[EXERCISE OBJECTIVE]
Edit the data below so that every "button" becomes "control", leaving all other text exactly the same.

+++ MATERIAL

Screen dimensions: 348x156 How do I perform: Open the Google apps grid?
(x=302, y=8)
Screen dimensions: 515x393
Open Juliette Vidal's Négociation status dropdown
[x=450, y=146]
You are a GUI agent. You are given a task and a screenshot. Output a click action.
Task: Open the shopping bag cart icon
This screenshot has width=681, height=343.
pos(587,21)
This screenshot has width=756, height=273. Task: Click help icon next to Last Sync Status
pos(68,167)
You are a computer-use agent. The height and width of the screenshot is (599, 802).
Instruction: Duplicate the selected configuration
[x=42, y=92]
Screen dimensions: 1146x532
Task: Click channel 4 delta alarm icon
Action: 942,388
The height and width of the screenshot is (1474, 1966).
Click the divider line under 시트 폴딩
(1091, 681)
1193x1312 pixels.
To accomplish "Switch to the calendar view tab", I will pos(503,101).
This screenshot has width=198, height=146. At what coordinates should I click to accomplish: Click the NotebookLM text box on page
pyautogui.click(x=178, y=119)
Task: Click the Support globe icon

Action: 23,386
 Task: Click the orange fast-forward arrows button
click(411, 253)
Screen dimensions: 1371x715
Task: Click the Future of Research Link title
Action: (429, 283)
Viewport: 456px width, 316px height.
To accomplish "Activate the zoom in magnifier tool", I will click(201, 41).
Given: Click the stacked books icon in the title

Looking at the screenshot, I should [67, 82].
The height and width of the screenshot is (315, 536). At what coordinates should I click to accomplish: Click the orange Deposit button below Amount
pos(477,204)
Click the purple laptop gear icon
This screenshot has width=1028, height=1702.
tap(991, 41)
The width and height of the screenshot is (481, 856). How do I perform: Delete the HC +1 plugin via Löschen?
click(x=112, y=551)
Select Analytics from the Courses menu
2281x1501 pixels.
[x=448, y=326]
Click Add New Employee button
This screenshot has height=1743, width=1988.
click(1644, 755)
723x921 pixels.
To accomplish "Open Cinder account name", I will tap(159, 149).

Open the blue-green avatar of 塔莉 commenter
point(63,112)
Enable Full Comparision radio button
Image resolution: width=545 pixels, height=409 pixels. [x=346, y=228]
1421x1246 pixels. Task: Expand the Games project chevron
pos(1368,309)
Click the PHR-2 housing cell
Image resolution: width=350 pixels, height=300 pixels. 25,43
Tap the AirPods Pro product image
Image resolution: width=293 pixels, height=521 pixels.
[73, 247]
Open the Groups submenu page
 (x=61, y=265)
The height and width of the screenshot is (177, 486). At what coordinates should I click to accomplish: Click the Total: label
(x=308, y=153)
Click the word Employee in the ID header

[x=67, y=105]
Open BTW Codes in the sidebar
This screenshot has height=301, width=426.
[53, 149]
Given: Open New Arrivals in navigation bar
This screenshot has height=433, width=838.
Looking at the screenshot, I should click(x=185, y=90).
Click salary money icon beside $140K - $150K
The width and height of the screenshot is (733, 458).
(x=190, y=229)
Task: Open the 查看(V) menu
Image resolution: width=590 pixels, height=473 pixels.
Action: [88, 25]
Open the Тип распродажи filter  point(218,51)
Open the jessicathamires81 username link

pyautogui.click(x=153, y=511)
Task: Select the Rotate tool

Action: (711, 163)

++++++

[RESULT FOR THIS TASK]
Screen dimensions: 348x156 How do I perform: Open the Google apps grid?
(x=302, y=8)
Screen dimensions: 515x393
Open Juliette Vidal's Négociation status dropdown
[x=450, y=146]
You are a GUI agent. You are given a task and a screenshot. Output a click action.
Task: Open the shopping bag cart icon
This screenshot has width=681, height=343.
pos(587,21)
This screenshot has width=756, height=273. Task: Click help icon next to Last Sync Status
pos(68,167)
You are a computer-use agent. The height and width of the screenshot is (599, 802).
Instruction: Duplicate the selected configuration
[x=42, y=92]
Screen dimensions: 1146x532
Task: Click channel 4 delta alarm icon
Action: 942,388
The height and width of the screenshot is (1474, 1966).
Click the divider line under 시트 폴딩
(1091, 681)
1193x1312 pixels.
To accomplish "Switch to the calendar view tab", I will pos(503,101).
This screenshot has width=198, height=146. At what coordinates should I click to accomplish: Click the NotebookLM text box on page
pyautogui.click(x=178, y=119)
Task: Click the Support globe icon

Action: 23,386
 Task: Click the orange fast-forward arrows control
click(411, 253)
Screen dimensions: 1371x715
Task: Click the Future of Research Link title
Action: (429, 283)
Viewport: 456px width, 316px height.
To accomplish "Activate the zoom in magnifier tool", I will click(201, 41).
Given: Click the stacked books icon in the title

Looking at the screenshot, I should [67, 82].
The height and width of the screenshot is (315, 536). At what coordinates should I click to accomplish: Click the orange Deposit control below Amount
pos(477,204)
Click the purple laptop gear icon
This screenshot has width=1028, height=1702.
tap(991, 41)
The width and height of the screenshot is (481, 856). How do I perform: Delete the HC +1 plugin via Löschen?
click(x=112, y=551)
Select Analytics from the Courses menu
2281x1501 pixels.
[x=448, y=326]
Click Add New Employee control
This screenshot has height=1743, width=1988.
click(1644, 755)
723x921 pixels.
To accomplish "Open Cinder account name", I will tap(159, 149).

Open the blue-green avatar of 塔莉 commenter
point(63,112)
Enable Full Comparision radio control
Image resolution: width=545 pixels, height=409 pixels. [x=346, y=228]
1421x1246 pixels. Task: Expand the Games project chevron
pos(1368,309)
Click the PHR-2 housing cell
Image resolution: width=350 pixels, height=300 pixels. 25,43
Tap the AirPods Pro product image
Image resolution: width=293 pixels, height=521 pixels.
[73, 247]
Open the Groups submenu page
 (x=61, y=265)
The height and width of the screenshot is (177, 486). At what coordinates should I click to accomplish: Click the Total: label
(x=308, y=153)
Click the word Employee in the ID header

[x=67, y=105]
Open BTW Codes in the sidebar
This screenshot has height=301, width=426.
[53, 149]
Given: Open New Arrivals in navigation bar
This screenshot has height=433, width=838.
Looking at the screenshot, I should click(x=185, y=90).
Click salary money icon beside $140K - $150K
The width and height of the screenshot is (733, 458).
(x=190, y=229)
Task: Open the 查看(V) menu
Image resolution: width=590 pixels, height=473 pixels.
Action: [88, 25]
Open the Тип распродажи filter  point(218,51)
Open the jessicathamires81 username link

pyautogui.click(x=153, y=511)
Task: Select the Rotate tool

Action: (711, 163)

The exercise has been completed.